AVT autismusspezifische Verhaltenstherapie

AVT autismusspezifische Verhaltenstherapie ist eine Methode zur Behandlung des frühkindlichen Autismus.

In wissenschaftlichen Fachzeitschriften sind zahlreiche Artikel über empirische Studien zum Thema AVT erschienen. Insbesondere neuere Studien belegen, dass durch hochintensive Frühförderung die Hälfte aller behandelten Kinder ein normales Funktionsniveau in Bezug auf Intelligenz und eine wesentliche Verbesserung des Sozialverhaltens und der Emotionalität erreichen.

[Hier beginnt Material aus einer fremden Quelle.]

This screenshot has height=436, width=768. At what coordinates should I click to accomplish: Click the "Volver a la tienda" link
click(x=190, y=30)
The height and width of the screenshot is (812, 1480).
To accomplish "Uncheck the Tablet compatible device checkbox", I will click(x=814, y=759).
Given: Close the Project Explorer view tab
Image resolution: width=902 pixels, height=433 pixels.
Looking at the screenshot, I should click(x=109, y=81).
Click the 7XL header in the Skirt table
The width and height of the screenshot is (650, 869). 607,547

Einige Studien werden jedoch dahingehend kritisiert, dass es keine Kontrollgruppen gibt, bzw. Teilnehmer nicht zufällig in die Kontrollgruppe verteilt wurden. Methodische Schwächen wie diese lassen nur eingeschränkt Rückschlüsse auf die Wirkung von AVT zu, müssen jedoch auch vor dem Hintergrund der Forschungen zur Wirksamkeit alternativer Ansätze gesehen werden.

Die Verfahrensweisen von AVT basieren im Wesentlichen auf Methoden des operanten Konditionierens:

  • Lernversuche und -erfolge sowie erwünschtes Verhalten werden unmittelbar verstärkt, wobei primäre Verstärker (z.B. Nahrungsmittel) und sekundäre Verstärker (z.B. Spielzeug oder Lob) eingesetzt werden.
  • Negatives Verhalten wird möglichst schon bevor es auftritt
    verhindert. Sollte das einmal nicht gelingen, wird es abgebaut, z. B.
    durch Ignorieren und Hinwendung zu erwünschtem Verhalten. (Im Gegensatz dazu wurde früher, in den Anfängen der ABA-Forschung, Fehlverhalten zunächst auch bestraft, weshalb das Verfahren von uninformierten Gegnern auch heute noch abgelehnt wird.)

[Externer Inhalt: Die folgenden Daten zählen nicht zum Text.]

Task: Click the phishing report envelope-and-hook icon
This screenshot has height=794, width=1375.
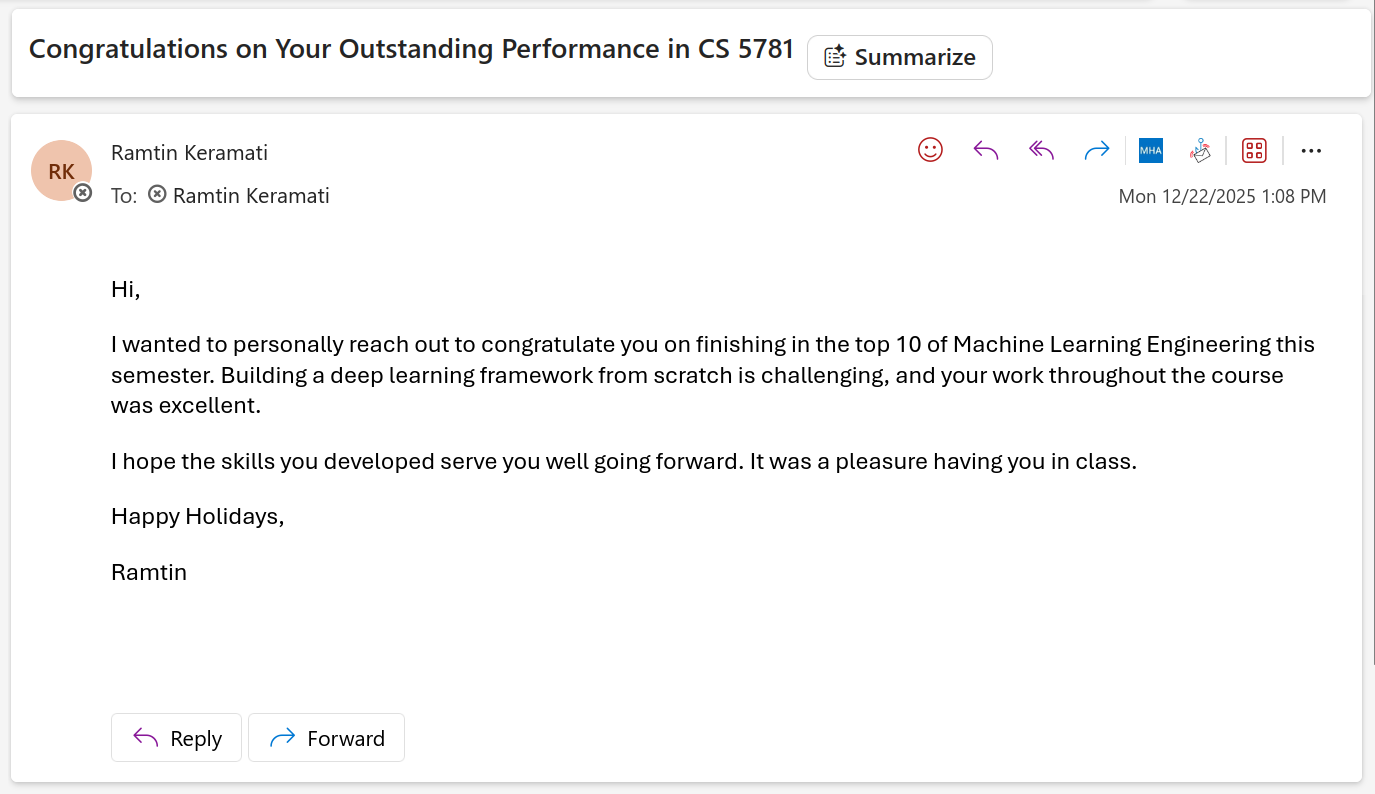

Vor allem soll so eine Motivation zum Lernen erreicht werden. Die mit Hilfe von AVT entwickelte generalisierte Neigung zur Imitation des Verhaltens anderer stellt eine wichtige Grundlage für das weitere Lernen dar.

Persönliche Erfahrungen von Mitgliedern der Elterninitiative zeigen, dass die Kinder durchweg sehr viel Spaß in den Therapiestunden haben und die Therapie meist, auch aufgrund der intensiven Zuwendung in der 1:1-Situation, als fröhliches Spiel erleben.

AVT-Programme bieten das gemeinnützige Institut für Autismusforschung Breme (BET) sowie der kommerzielle Anbieter Knopse.